For a single mom, finding a job that enables me to be both a good mom and earn a good income is very hard. Sometimes you have to prioritize being a mom over your job. But I’m very thankful that I am able to get a good job and still be a good mom. This is the main reason why I am preparing everything to make sure that the move will be successful.
Unfortunately, the main problem I have right now is the fact that I will no longer be able to keep this blog. I want to devote all my time and resources towards actually taking care of my child and making sure that I give my job all my talents. I won’t have time for blogging anymore. Because of this, this blog will now be on hiatus. I won’t be blogging for a while. Maybe I’ll get back to it if I have the opportunity to do so. But regular blogging is no longer on the table.
Today I decided to have some time for myself again. It has been awhile and I think I really need a time of. I have been working out and doing a lot of stuff and also taking care of Lily. I think sooner or later, my body is just going to give up on me. That’s why I have to prevent that from ever happening. Again, I am so thankful that Zoe has agreed to babysit Lily. According to her, she doesn’t mind at all because it was a good practice for her when her baby comes soon.
Anyways, I went to the spa today and I even went to have my hair cut. I had my nails done and I was feeling bold so I decided to have my nails done in red polish. I was feeling sexy so why not.
So I just weighed myself and I am so happy that I lost weight! It’s not much but it’s definitely a start. I am so happy that working out on the treadmill has helped me to achieve this. It was an investment and I am happy that it paid off. I can’t wait to continue working out so that I will be able to lose more of my baby weight.

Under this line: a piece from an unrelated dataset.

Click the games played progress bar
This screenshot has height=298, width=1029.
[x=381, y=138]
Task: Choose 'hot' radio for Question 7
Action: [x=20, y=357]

As I am so happy with this fact, I have to rush off and workout more!
I actually loved the book “I Don’t Know How She Does It” by Allison Pearson and I was so excited to find out that it’s going to be made into a movie starring my favorite Sarah Jessica Parker. I just saw the trailer and it’s so cute. It reminds me of Sex and the City but whatever. It’s too bad that SJP is kind of just known as Carrie in the hit TV show. However, I don’t really mind and I am looking forward to seeing her again on this book adaptation. Go check it out guys! To watch the trailer, click here.
Today I basically did nothing but play with Lily. If she was asleep, I would also get lazy and read a book. It’s an all around lazy day for me. But that’s ok, it’s Sunday anyway. I can do whatever I want, although I should have gone out and did some errands today.
My day started out with Lily crying of course. After I had taken care of her needs, I made myself some pancakes and had coffee. After that, the day just went on a blur. I didn’t even do much today but I wonder why my day suddenly ended. Hmm, could it be that I enjoyed doing nothing at all? Haha. Now that would be really sad.
My friend Tasha has been pestering me about going on a date with a guy she knows. She assures me that it won’t be one of those bad first dates since she believes that her friend and I would hit it off. Even if it won’t be for a romantic kind of way, she thinks we could be good friends. Of course, I was very hesitant to say yes because I am really not ready to be in a relationship and Lily is my priority now and not going on dates. But I can see her point on this one. I know that I should start meeting new people right now. It would be good for me, my friends keep telling me. This is true since I have only been with people that I have known for a long time. I can’t exactly remember the last time I had met someone new.
However, I’m still very unsure about whether or not I should go and meet this guy over dinner with Tasha and her boyfriend. What if I won’t know what to do? Gosh, I’m acting like a high school student right now. Anyways, I am going to update you guys whether or not I did go.